A few months before the first iPhone was launched in 2007 Steve Ballmer, CEO of Microsoft, declared: “There’s no chance that the iPhone is going to get any significant market share. No chance.”

Predictions can make entertaining reading, but can be even more amusing in hindsight. The headlines in the financial press at the start of 2013 meant many investors spent much of the year anxiously awaiting blow after economic blow that largely failed to occur.

Back then, the publication Financial News told its readers that ‘political storm clouds loom over the global economy. From Washington to Beijing, the financial markets are in thrall to seismic political events’.

Prominent economic forecaster Nouriel Roubini, dubbed Dr Doom for his often pessimistic views, gained recognition for correctly predicting the global financial crisis but has struggled to give an accurate forecast since. He suggested that four elements – stagnating US economic growth, the European debt crisis, a slump in emerging markets, and military conflict in the Middle East – could combine and lead to a ‘superstorm’ in 2013.

In fact, the unusually strong performance of stocks in 2013 came as a welcome surprise for investors following a simple buy-and-hold strategy and a source of exasperation for many professionals caught flatfooted by the steady rise in share prices.

Despite a senior columnist from Forbes predicting that the American S&P 500 Index ‘drops to 800, a 42 per cent decline’, it finished up by around 30 per cent, on track for its biggest annual gain in more than a decade.

Investors who listened to ‘noise’ about the latest sure thing in stocks will also have come unstuck. Many headlines suggested the road to riches was lined with shares in Apple but the reality was a little different. While the S&P soared, Apple returned just 7.6 per cent, underperforming by 24.8 percent. And despite collective insight telling us that the price of gold would escalate, it suffered the largest annual decline since 1981.

Forecasters also advised avoiding European stocks as Europe’s recession and the slow growth in the US would mean the highest returns would come from the fastest-growing economies such as China.

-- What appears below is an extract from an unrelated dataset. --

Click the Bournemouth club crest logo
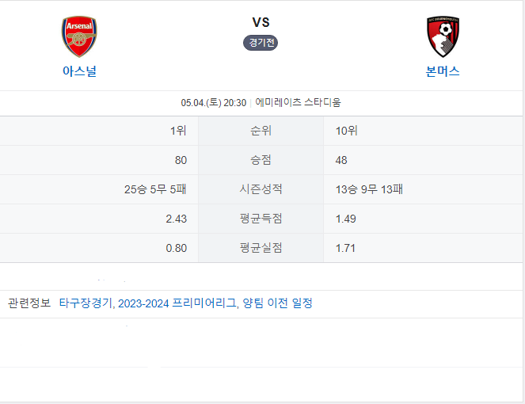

China’s economic growth slowed from double digits but still grew at about 7.6 per cent in 2013, more than four times as fast as the estimated 1.7 per cent rate for the US economy. Despite these differences in growth rates the American Vanguard 500 Index Fund gained 32.2 per cent, while China’s equivalent ETF lost 2.2 per cent. In Europe, Vanguard’s European Index Fund returned a healthy 24.7 per cent.

The UK started 2013 on the brink of a ‘triple-dip recession’ but ended it as one of the fastest growing economies in the developed world.
The historical evidence demonstrates the real challenge in giving good market forecasts. Results from every year tell us we should be sceptical of our ability – or anyone else’s – to predict the future well enough to outperform a simple buy-and-hold strategy.

Yet millions of investors will base their decisions on the predictions of so-called gurus. This is not to say the media stories are necessarily incorrect. Most of them accurately reflect the sentiment prevailing at the time they were written and the uncertainty about the future as expressed in prices.

But as an individual investor, there is not much you can do about that. These expectations and uncertainties are already built into the market. Investing is about what happens next and as we do not know what happens next we diversify. The well-known ‘confirmation bias’ will also be at work –investors are more likely to believe and act on a forecast that agrees with their own beliefs.

Earning the rewards offered by the world’s capital markets requires a combination of discipline and detachment that can elude many investors. The strategy most likely to allow you to achieve your goals is to have a well-developed and written investment plan, and adhere to it – ignoring not only short-term forecasts, but the ‘noise’ of the market as well.